▶ _Task instructions_: Rewrite the listing below with "hamburger menu" replaced by "navigation menu" and every other line left unchanged. Omit the pictures from your answer.

▶ _Task material_:
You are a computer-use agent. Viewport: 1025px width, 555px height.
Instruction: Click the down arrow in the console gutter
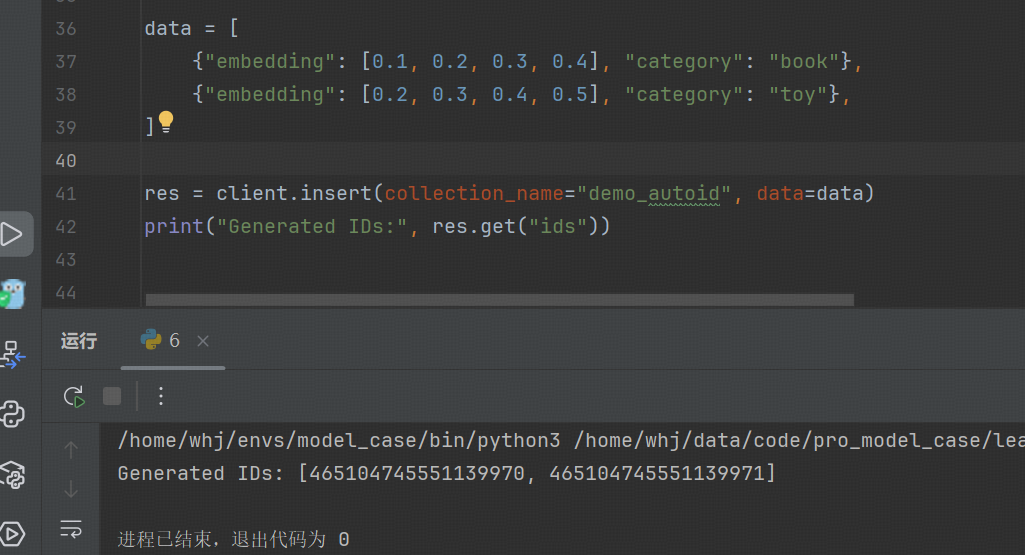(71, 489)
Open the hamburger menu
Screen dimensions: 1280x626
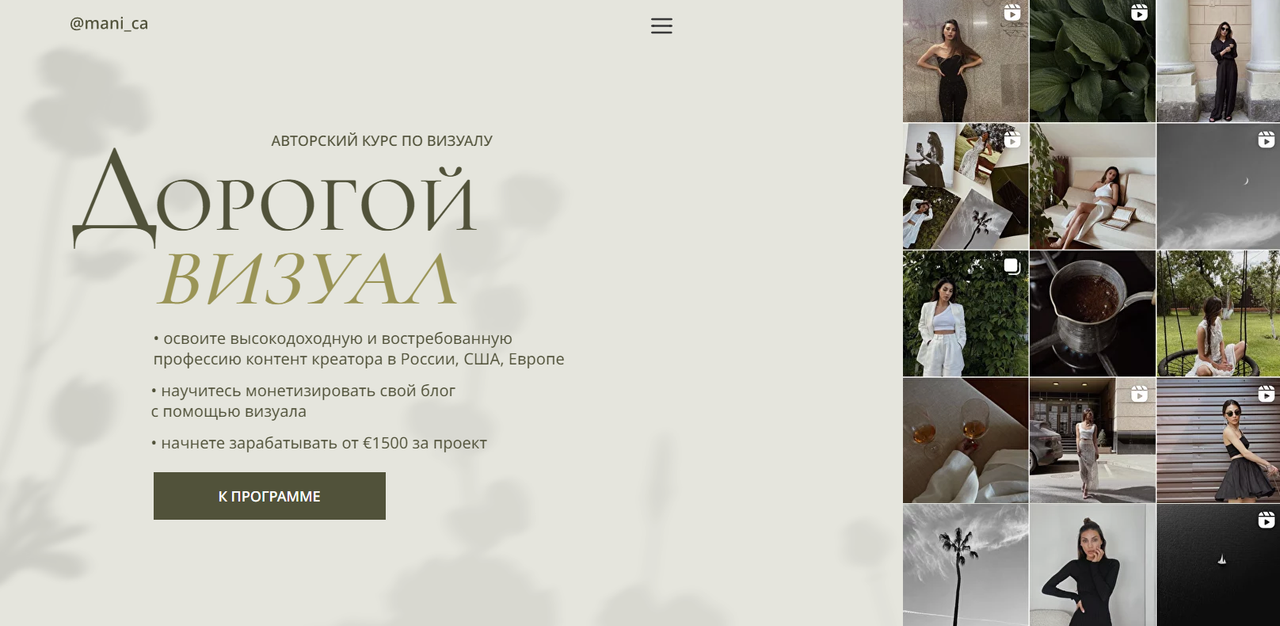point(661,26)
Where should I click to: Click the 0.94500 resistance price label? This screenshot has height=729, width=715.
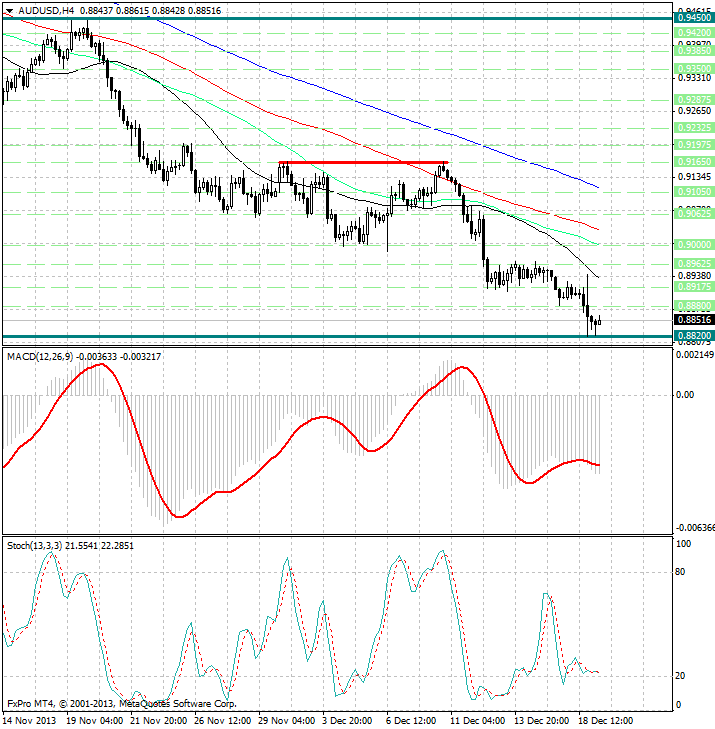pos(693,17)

▶ _Worked solution_:
You are a computer-use agent. Viewport: 1025px width, 555px height.
Instruction: Click the down arrow in the console gutter
(71, 489)
Open the navigation menu
Screen dimensions: 1280x626
point(661,26)
Where should I click to: Click the 0.94500 resistance price label? This screenshot has height=729, width=715.
pos(693,17)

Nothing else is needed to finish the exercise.